BEGIN Records for this exercise

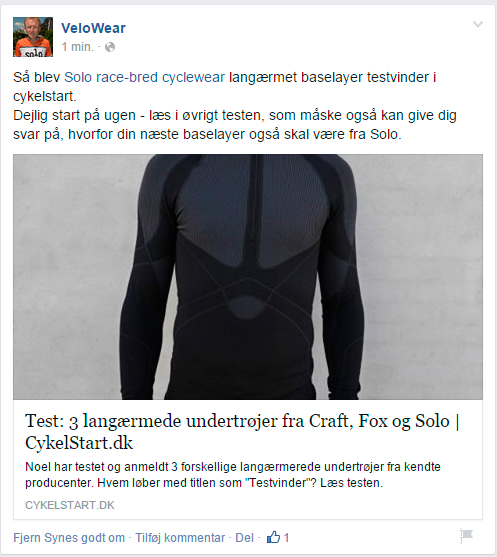Click article description starting 'Noel har testet'
Image resolution: width=497 pixels, height=557 pixels.
(x=233, y=475)
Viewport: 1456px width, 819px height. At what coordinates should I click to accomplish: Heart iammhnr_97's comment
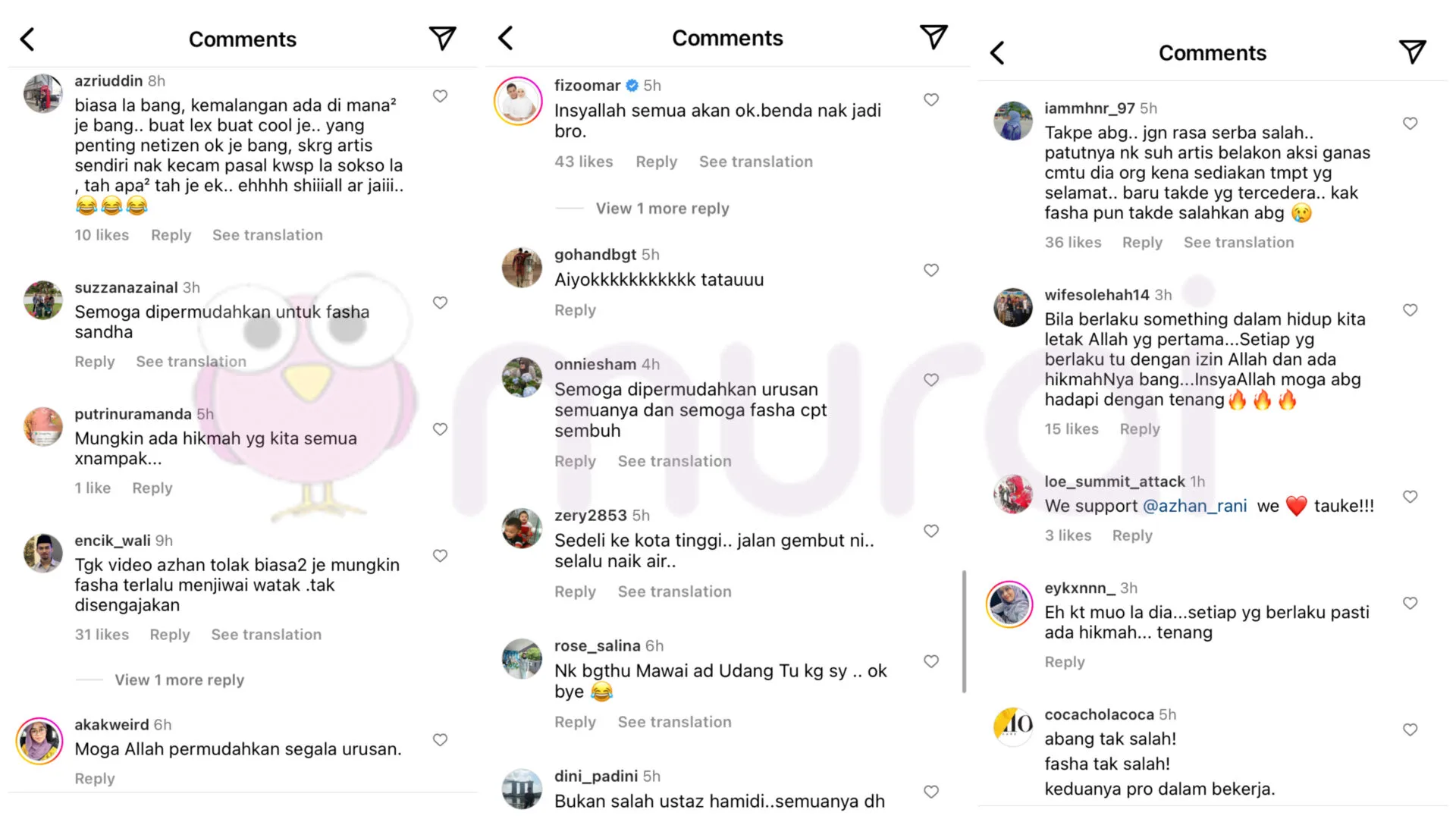pyautogui.click(x=1410, y=123)
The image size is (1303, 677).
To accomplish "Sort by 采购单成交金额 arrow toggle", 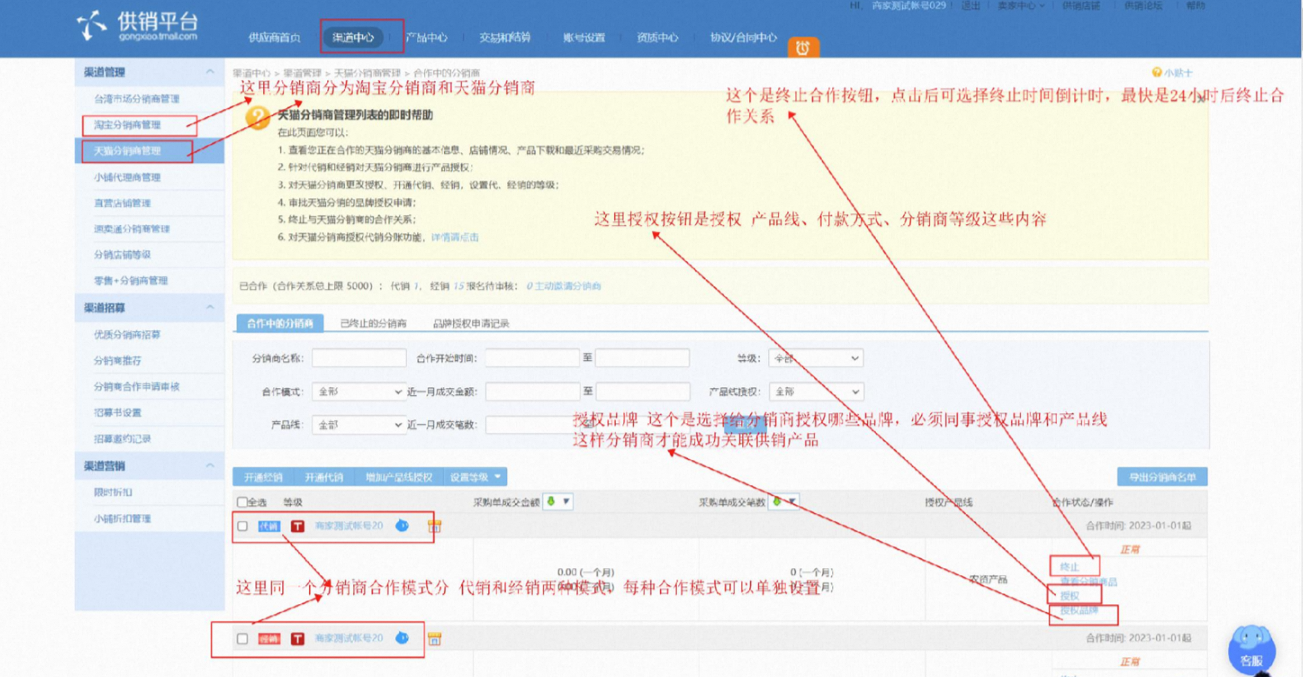I will pyautogui.click(x=558, y=501).
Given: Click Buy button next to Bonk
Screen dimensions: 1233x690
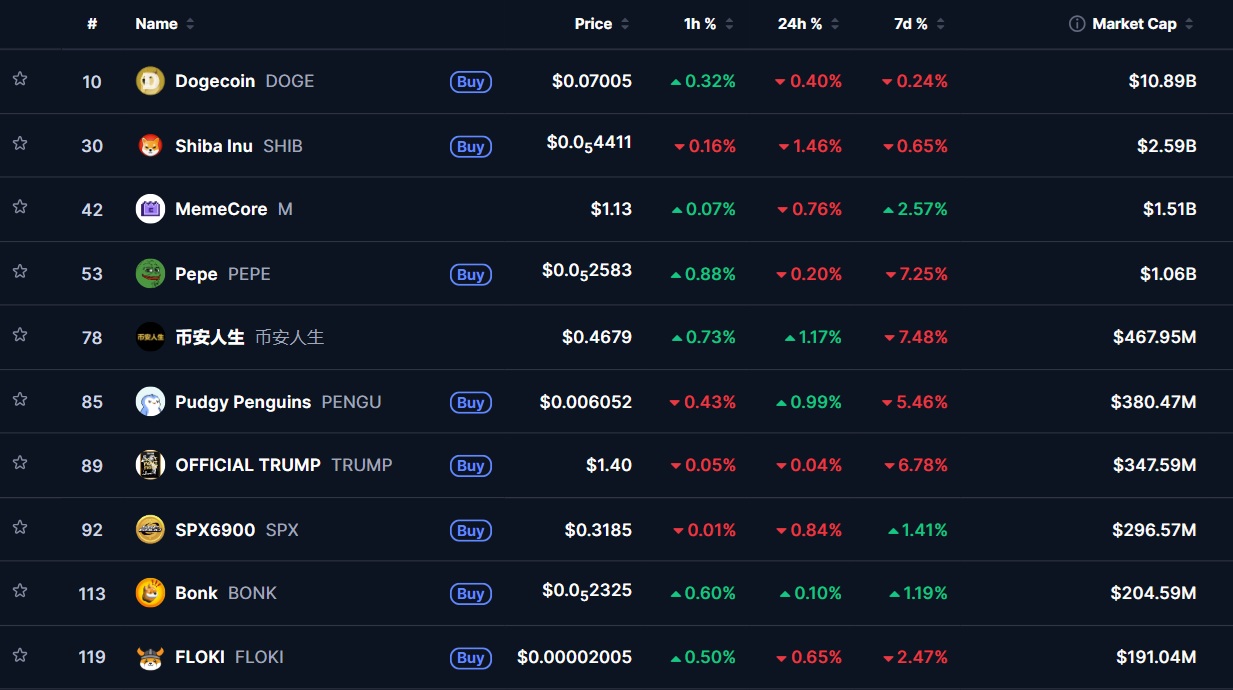Looking at the screenshot, I should click(470, 594).
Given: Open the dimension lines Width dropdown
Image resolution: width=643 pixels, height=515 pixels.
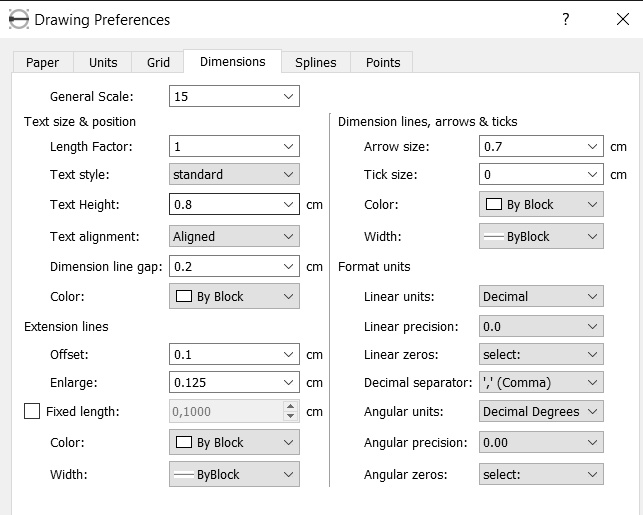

END Records for this exercise

**What is needed**
Looking at the material above, count the lines containing the string "Given" and reply with the count alone.

**Response below**
2